*** Opening Data for review ***

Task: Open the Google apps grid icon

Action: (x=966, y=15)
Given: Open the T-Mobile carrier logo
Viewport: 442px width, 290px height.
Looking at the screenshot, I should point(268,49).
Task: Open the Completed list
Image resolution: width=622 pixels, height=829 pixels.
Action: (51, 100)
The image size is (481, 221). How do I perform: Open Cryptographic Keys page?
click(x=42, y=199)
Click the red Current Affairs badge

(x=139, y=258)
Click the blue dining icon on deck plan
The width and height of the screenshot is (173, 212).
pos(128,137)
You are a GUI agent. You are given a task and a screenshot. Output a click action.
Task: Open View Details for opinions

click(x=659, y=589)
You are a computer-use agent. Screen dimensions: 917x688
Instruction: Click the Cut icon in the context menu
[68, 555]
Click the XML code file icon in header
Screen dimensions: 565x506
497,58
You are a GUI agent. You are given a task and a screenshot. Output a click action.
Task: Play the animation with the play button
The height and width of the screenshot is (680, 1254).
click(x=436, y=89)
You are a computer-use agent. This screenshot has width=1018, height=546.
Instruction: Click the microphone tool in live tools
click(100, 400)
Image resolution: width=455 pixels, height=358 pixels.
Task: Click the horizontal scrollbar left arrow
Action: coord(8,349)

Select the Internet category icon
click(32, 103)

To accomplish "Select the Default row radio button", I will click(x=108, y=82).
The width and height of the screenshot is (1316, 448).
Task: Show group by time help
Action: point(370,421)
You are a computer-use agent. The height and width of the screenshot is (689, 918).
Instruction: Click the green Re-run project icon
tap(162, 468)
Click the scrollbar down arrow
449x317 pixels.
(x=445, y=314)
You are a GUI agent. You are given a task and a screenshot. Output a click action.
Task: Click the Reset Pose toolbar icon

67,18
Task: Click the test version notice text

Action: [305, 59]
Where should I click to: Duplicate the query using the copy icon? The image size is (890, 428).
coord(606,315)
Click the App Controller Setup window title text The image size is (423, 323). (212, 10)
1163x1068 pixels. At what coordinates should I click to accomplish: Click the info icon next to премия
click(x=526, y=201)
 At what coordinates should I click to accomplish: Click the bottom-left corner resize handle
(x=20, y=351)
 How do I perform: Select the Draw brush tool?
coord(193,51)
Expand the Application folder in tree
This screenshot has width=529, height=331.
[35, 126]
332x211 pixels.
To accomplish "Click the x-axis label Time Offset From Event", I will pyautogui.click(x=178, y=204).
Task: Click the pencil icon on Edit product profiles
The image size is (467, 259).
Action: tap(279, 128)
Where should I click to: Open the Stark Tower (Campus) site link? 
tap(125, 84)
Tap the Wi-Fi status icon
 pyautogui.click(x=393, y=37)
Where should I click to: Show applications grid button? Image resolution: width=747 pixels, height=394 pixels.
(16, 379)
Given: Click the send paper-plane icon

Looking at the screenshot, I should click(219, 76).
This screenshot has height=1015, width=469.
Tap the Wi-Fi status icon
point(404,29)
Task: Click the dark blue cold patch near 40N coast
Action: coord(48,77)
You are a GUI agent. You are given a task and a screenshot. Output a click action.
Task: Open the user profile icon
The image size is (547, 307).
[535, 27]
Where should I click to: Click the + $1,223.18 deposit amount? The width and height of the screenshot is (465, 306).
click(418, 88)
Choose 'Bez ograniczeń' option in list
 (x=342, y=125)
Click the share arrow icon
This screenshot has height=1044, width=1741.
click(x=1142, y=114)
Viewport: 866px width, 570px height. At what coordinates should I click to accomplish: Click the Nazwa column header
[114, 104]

*** Closing Data for review ***

__Task goal__
Copy word for word the stretch of entries above from the line that has "Task: Click the test version notice text" through the line that has "This screenshot has height=1015, width=469.", both ends included, and nothing outside it.

__Reply__
Task: Click the test version notice text

Action: [305, 59]
Where should I click to: Duplicate the query using the copy icon? The image size is (890, 428).
coord(606,315)
Click the App Controller Setup window title text The image size is (423, 323). (212, 10)
1163x1068 pixels. At what coordinates should I click to accomplish: Click the info icon next to премия
click(x=526, y=201)
 At what coordinates should I click to accomplish: Click the bottom-left corner resize handle
(x=20, y=351)
 How do I perform: Select the Draw brush tool?
coord(193,51)
Expand the Application folder in tree
This screenshot has width=529, height=331.
[35, 126]
332x211 pixels.
To accomplish "Click the x-axis label Time Offset From Event", I will pyautogui.click(x=178, y=204).
Task: Click the pencil icon on Edit product profiles
The image size is (467, 259).
Action: tap(279, 128)
Where should I click to: Open the Stark Tower (Campus) site link? 
tap(125, 84)
Tap the Wi-Fi status icon
 pyautogui.click(x=393, y=37)
Where should I click to: Show applications grid button? Image resolution: width=747 pixels, height=394 pixels.
(16, 379)
Given: Click the send paper-plane icon

Looking at the screenshot, I should click(219, 76).
This screenshot has height=1015, width=469.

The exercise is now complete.